WORLD UK local elections - what are they and why do they matter?


UK local elections - what are they and why do they matter?


20:50, May 08, 2021

A man leaves the polling station after voting in London, Thursday, May 6, 2021. AP Photo/Frank Augstein

Conservatives, Labour, Holyrood and the Senedd - don't worry, we know the UK's local politics can be confusing. But as results trickle in from one of the most important elections in recent times, CGTN Europe breaks down the main races for you and sheds some light on what they might mean.


The big one to watch is the Scottish parliamentary elections. Although the United Kingdom has a central government based mostly in the capital London, some power is devolved to the three other countries that make up the UK - Scotland, Wales and Northern Ireland.

There are 129 members of the Scottish parliament based in Holyrood in the capital Edinburgh. Parties need to win 65 seats to rule with a majority.

The Scottish National Party led by Nicola Sturgeon has vowed to push for a second independence referendum if it gets enough seats, saying she would offer Scotland "the choice of a better future".

If it doesn't win outright, it can form a coalition with other parties which also want an independent Scotland - most likely the Green Party.

By Saturday morning the SNP had won 39 of the 48 seats announced. The expectation is that even if it falls short, there will be a pro-independence majority.

That will not go down well with UK prime minister Boris Johnson, who told the Daily Telegraph a second referendum on the issue in the current context would be "irresponsible and reckless".

The last referendum in 2014 saw voters narrowly choose to remain part of the UK, with 55 percent opting to remain in the union.


Like in Scotland, the current ruling party in Wales has done well in these elections. That's the Labour party, led by Mark Drakeford, who's also the first minister.

The Welsh assembly is known as the Senedd and is based in the capital Cardiff, where 60 seats were up for grabs in Thursday's election. Labour had already won half of them by Saturday morning. That means it has equaled its best ever result and is set to hold on to power.

There were calls for Welsh independence spearheaded by the nationalist Plaid Cymru party. It won nine seats on Friday - far short of the majority needed to govern.

British Prime Minister Boris Johnson arrives at a polling station with his partner Carrie Symonds to cast his vote in local council elections in London, Thursday. AP Photo/Matt Dunham

England local councils

In terms of scale, most of Thursday's elections were in England - the UK's most populous nation.

Around 5,000 seats were voted for in 143 local councils across the country. Prime minister Boris Johnson's Conservative party has done well in the early results.

After 89 councils announced ballots, the so-called Tories had already won seven more councils, and added 159 councilors on those bodies making local decisions. In contrast, the Labour party had lost 192 councilors and lost control of four councils.

The results follow a similar trend in the 2019 general election when Boris Johnson secured a record victory by picking up traditional Labour seats promising to deliver Brexit. Then, he faced Jeremy Corbyn as leader of the main opposition. Now it's Keir Starmer, who's faced a backlash from within his party following the latest results.

* _RECORD EXTRACTS_:
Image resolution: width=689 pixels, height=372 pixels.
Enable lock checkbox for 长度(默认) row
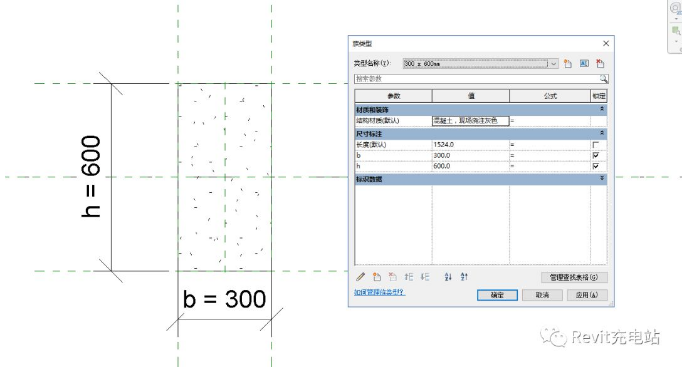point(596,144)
...
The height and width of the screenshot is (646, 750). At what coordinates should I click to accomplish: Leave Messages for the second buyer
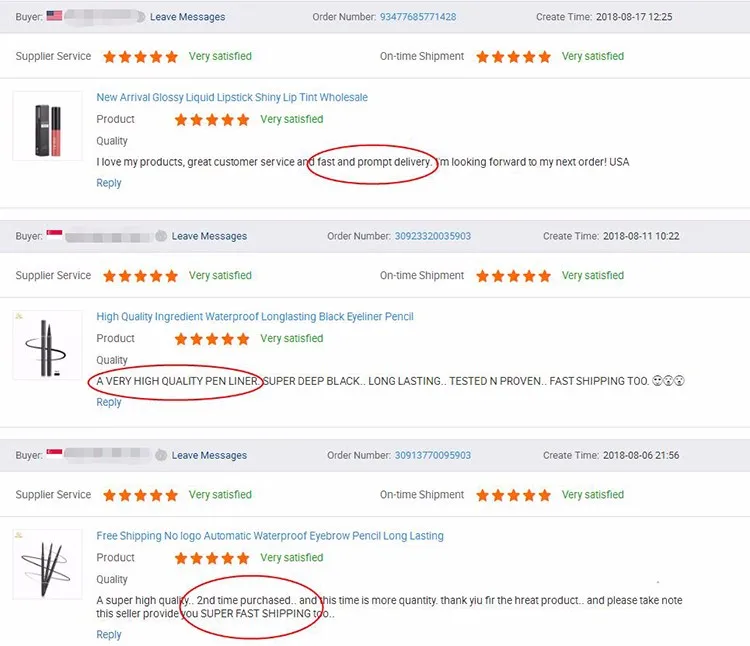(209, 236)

* _TASK REQUIREMENTS_:
Reproduce the portion of the article about the UK local elections starting with "There are 129" and going on through "the Green Party.". Work only from the article about the UK local elections.

* _OUTPUT_:
There are 129 members of the Scottish parliament based in Holyrood in the capital Edinburgh. Parties need to win 65 seats to rule with a majority.

The Scottish National Party led by Nicola Sturgeon has vowed to push for a second independence referendum if it gets enough seats, saying she would offer Scotland "the choice of a better future".

If it doesn't win outright, it can form a coalition with other parties which also want an independent Scotland - most likely the Green Party.